18. Churches should be Christ driven.

19. Church conflict is bad only when it fails to produce constructive results that enable the church to better serve Christ.

20. Churches should do as much as possible for Christ.

                        The Balanced Church












The above illustration depicts four major categories of activities critical to the church’s mission. They are based on combinations of inreach versus outreach and fellowship versus equipping. The spiritually healthy church maintains a reasonable balance among the four types of activities, resulting in four "boxes" of approximately the same size.

Body-building activities (inreach plus fellowship, such as Sunday School and recreational events) promote membership bonding and congregational unit Visitation also has a strong fellowship component but with an emphasis on outreach (primarily to church visitors and newcomers). Lay leaders can be equipped to minister internally (through Sunday School, counseling, youth work, and administration) or externally (through evangelism and community service).

Churches may have difficulty balancing activities in all four boxes because only so much time, energy, funding, and leadership are available to go around. Although a perfect balance among the boxes never can be attained, healthy churches nevertheless strive to attain excellence in all four areas over a period of time. They take all four areas seriously and make sure the boxes remain somewhat proportional in size.

Churches plagued with the malaise of "cultural Christianity" tend to overdo inreach and fellowship, as members (often at the staff’s initiative) spend most of their time serving themselves. The bodybuilding box becomes disproportionately large, while the right-hand boxes (evangelism, discipling, and equipping members for outreach) shrink and atrophy.


No church can break out of the pattern of cultural Christianity unless its leaders want it to happen. Leaders constantly must challenge the congregation to reach out, evangelize, sacrifice, and pray.
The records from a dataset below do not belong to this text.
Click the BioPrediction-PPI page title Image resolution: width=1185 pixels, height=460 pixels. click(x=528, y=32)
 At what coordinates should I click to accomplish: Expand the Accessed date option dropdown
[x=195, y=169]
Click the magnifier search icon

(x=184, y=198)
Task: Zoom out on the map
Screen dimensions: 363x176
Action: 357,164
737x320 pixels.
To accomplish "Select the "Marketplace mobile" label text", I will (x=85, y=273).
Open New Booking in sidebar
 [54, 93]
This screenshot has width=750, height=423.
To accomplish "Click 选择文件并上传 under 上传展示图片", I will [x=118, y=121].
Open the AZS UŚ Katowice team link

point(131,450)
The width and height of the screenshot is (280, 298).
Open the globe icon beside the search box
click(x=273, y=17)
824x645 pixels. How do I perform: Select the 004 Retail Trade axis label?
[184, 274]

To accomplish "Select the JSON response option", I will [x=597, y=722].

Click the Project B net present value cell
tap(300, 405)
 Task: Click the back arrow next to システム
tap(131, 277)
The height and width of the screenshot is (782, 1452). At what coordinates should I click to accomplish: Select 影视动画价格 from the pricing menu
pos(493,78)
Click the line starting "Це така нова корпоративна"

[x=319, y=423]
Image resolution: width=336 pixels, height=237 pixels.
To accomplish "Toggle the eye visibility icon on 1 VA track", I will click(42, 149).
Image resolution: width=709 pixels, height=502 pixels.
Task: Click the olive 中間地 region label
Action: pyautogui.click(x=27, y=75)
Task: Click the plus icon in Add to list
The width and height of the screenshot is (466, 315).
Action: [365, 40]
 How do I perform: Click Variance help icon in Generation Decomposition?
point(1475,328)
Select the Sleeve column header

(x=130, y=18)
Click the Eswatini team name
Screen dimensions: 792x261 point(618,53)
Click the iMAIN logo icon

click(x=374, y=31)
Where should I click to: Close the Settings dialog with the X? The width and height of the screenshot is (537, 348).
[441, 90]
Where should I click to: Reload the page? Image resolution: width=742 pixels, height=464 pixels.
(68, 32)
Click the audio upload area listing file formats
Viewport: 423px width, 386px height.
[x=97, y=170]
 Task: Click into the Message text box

Their commitment to outreach must be strong enough to keep the church from turning inward and becoming insulated. Volunteers must be trained, motivated, and mobilized to share their faith, invite friends to church, and follow up on new believers.

Spiritually healthy churches remain faithful to the basics: corporate prayer, witnessing, discipling, Bible study, and training. All programs and activities are built on these basics.

Energy comes to the local church through the Holy Spirit in the forms of prayer, revival, and servanthood. The more Christians serve, the more energy they get for loving. The more we reach out, the more we want to reach out.

Perhaps we have hit on the key principle for spiritual health in the local church. The closer we reside with God, the closer He resides with us. The godly church ultimately will be a spiritually balanced church.


 Some of the more common signs of cultural Christianity (unbalanced mission) in the church are:

1. Time for recreation and fun events but little time for evangelism and follow-up on new believers.

2. "Show-biz" worship in which staff members are expected to perform at higher and higher levels of competence.

3. Lack of congregational unity reflected by staff and ministry leaders fiercely competing for budget funding, volunteers, and priority on the church calendar.

4. People’s unwillingness to change and be flexible.

5. A drop in baptisms.

6. A drop in the number of church visitors and new members.

7. Anemic corporate prayer.

In short, churches become unbalanced when their members want to be served more than they want to serve. They begin to view the church as just another "consumer product" designed to serve them and to cater to their needs.